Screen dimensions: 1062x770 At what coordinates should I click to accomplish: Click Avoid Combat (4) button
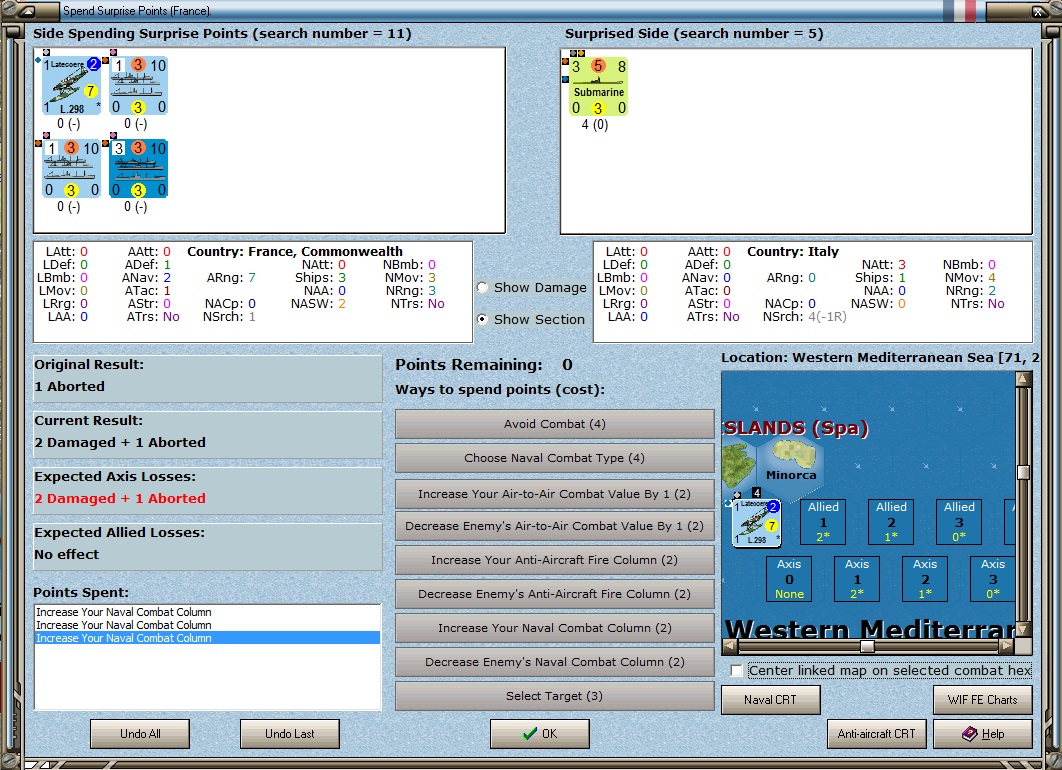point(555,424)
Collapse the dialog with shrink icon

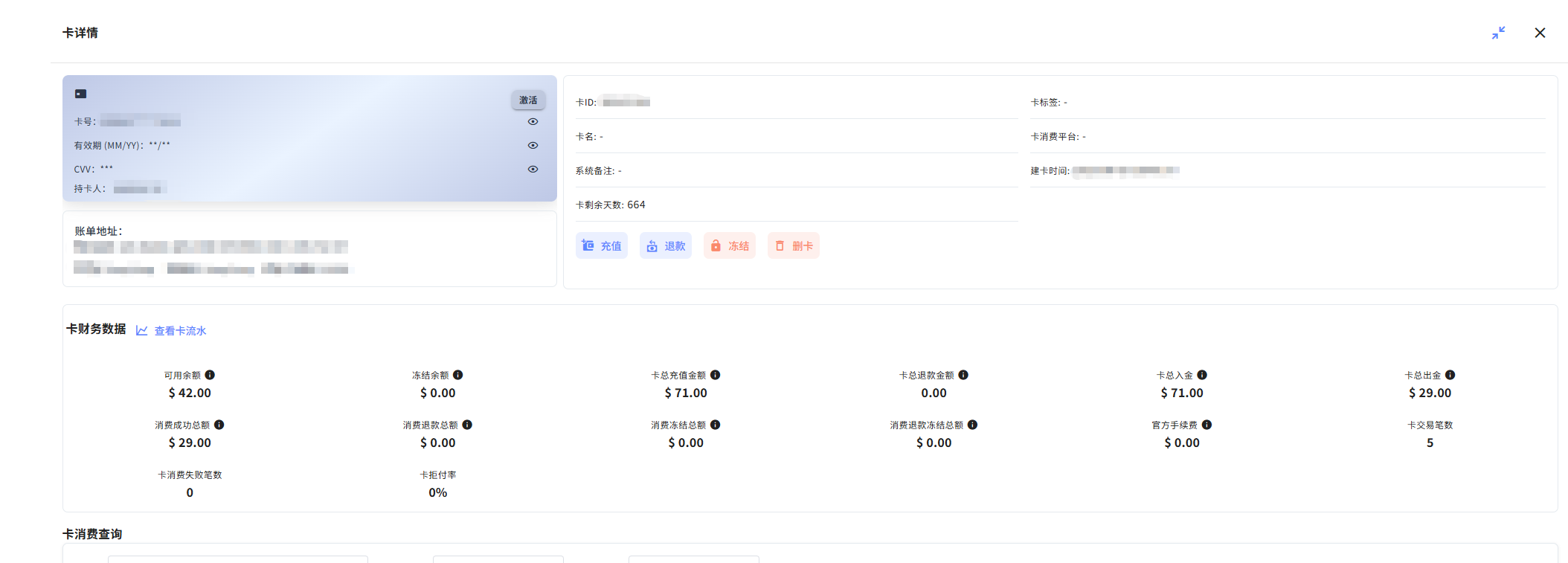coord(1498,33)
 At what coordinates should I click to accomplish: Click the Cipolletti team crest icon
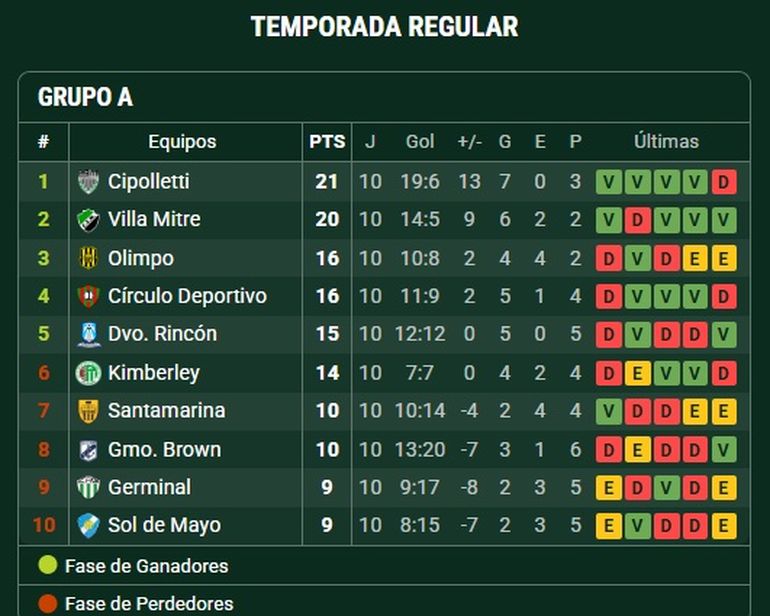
----------
### [Task instructions]
List each line from the rows above that contains the word "Click", counting only matches with the same capitalization.

### [Correct output]
Screen dimensions: 1062x770 At what coordinates should I click to accomplish: Click Avoid Combat (4) button
 At what coordinates should I click to accomplish: Click the Cipolletti team crest icon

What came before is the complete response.